Radio is becoming a popular alternative to copper wire as the connection media for plain old telephone service (POTS). This use of radio is sometimes called Fixed Wireless Access (FWA) or Fixed Radio Access (FRA), referring to the fact that the subscriber is not mobile. It is also known as Radio in the Local Loop (RLL), referring to the telephone industry terminology for the interconnection between the subscriber and the telephone service.|
The advantage of RLL is that it avoids the cost, bureaucracy, and delays associated with hard-wiring a telephone service. There is no copper to buy and string, no construction permits to be taken out, no trenches to be dug or telephone poles to be erected. Another significant benefit of RLL is that it allows service providers to incrementally invest in new markets. A limited number of sites can be connected to test the market, then as conditions warrant subscribers can easily be added or subtracted.

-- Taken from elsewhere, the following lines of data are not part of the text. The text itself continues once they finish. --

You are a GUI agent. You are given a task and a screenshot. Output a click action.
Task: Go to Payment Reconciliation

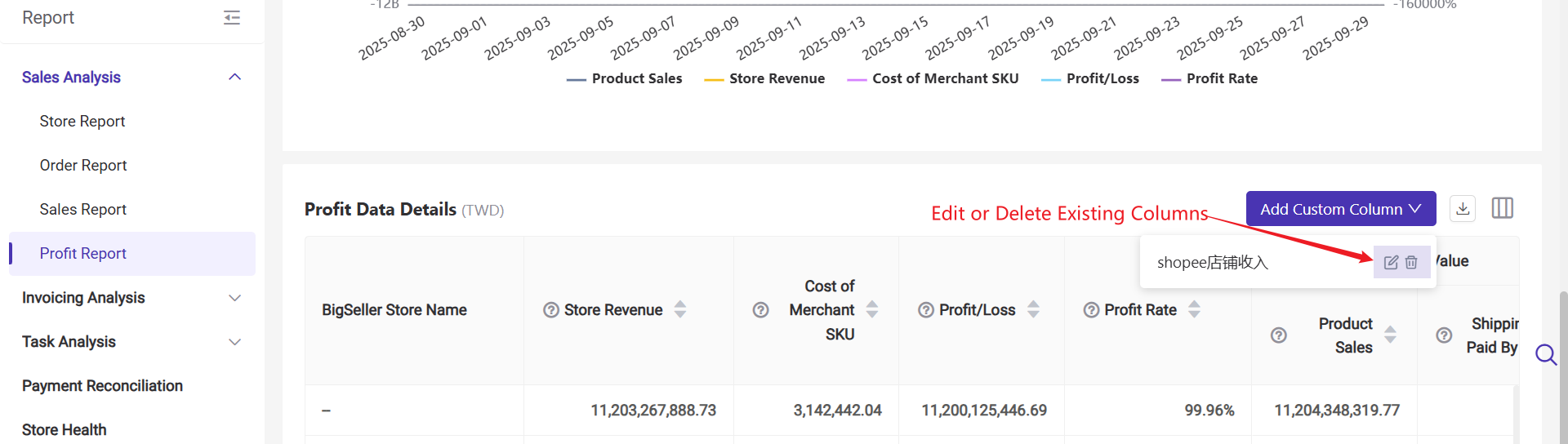click(102, 385)
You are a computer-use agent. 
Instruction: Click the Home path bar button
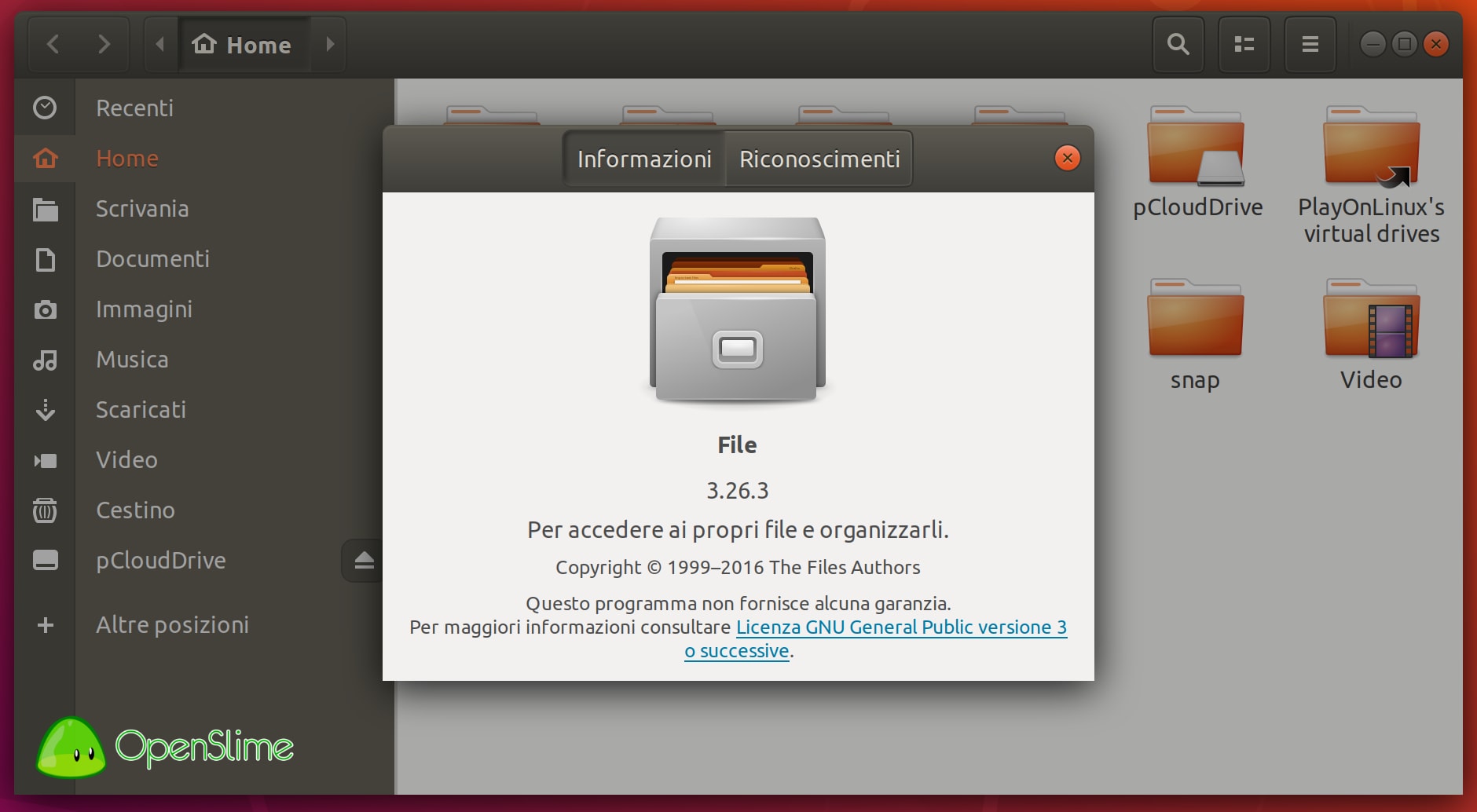244,45
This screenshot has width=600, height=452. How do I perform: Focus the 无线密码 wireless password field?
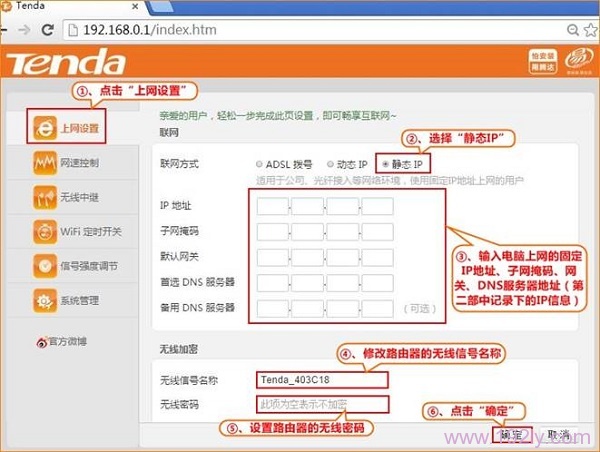coord(320,405)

It is said that radio systems can be deployed in a single day. The speed and ease of radio installation has made it particularly attractive to countries that are just now installing communications infrastructure. The huge populations of some of these countries - most notably China and India - make RLL a potentially immense market.
System architecture uses a base station to relay telephone service to multiple subscribers, thus RLL can be viewed as a point to multi-point radio system. There is commonly a need for great dynamic range - often even greater than what is requested for CDMA type systems - and systems typically make extensive use of gain control in both the transmit and receive line-ups. This need comes from the fact that while some subscribers will be located very near to the system base station, others will be much further away; also, path losses will vary considerable from subscriber to subscriber due to the presence or absence of such fade sources as trees.
There are three main approaches to using radio for fixed access telephones:
The first is to use existing radio telephone equipment to create a radio-linked service. Everything from inexpensive 450 MHz analog TACS equipment to 900 MHz digital cellular (particularly GSM) equipment for high quality, secure transmission has been proposed. (900 MHz ISM is generally not a candidate, as it is thought to be "too trashy"; also it is only available in the U.S.) Proponents cite the ready availability and relatively low cost of cellular hardware as major advantages. (Motorola sells an adapter kit for some of their phones that is a wire that clips to the antenna to turn a "mobile" phone into a FWA phone!) Detractors point out that this approach gobbles up very expensive spectrum - while cellular services can get 30 to 40 cents/minute, fixed telephony rates are closer to 1 to 2 cents per minute. This approach may find acceptance, however, as a "stop-gap" means of deploying a system very rapidly, with the intent to later switch to hardware operating in a different frequency band. For Agilent Technologies product fit into this approach, refer to the individual cellular and cordless standards.
A second approach is to use proprietary band solutions in the 1.5 to 2.5 GHz range. Semiconductors are still readily available, drawing from Digital Cordless, PDC and PCN systems. Drawbacks include a lack of an international standard, including the changes in frequency from country to country, as well as the 2.5 GHz water absorption point in the spectrum. Unlicensed 2.4 GHz is typically avoided because due to interference concerns; however many of the semiconductor products used for ISM-2400 can be used for this type of RLL.
The third approach commonly proposed is to use solutions in the 3-4 GHz range and above. An example would be the Ionica system which operates at 3.5 GHz. Advantages include a relatively uncrowded spectrum and efforts to create a world-wide standard for RLL in this band. While the semiconductors are more expensive, it is believed that the simpler protocol and lack of need for hand-off will more than compensate. The use of high gain directional antennas, possible with stationary radio links, also helps lower the electronics parts cost.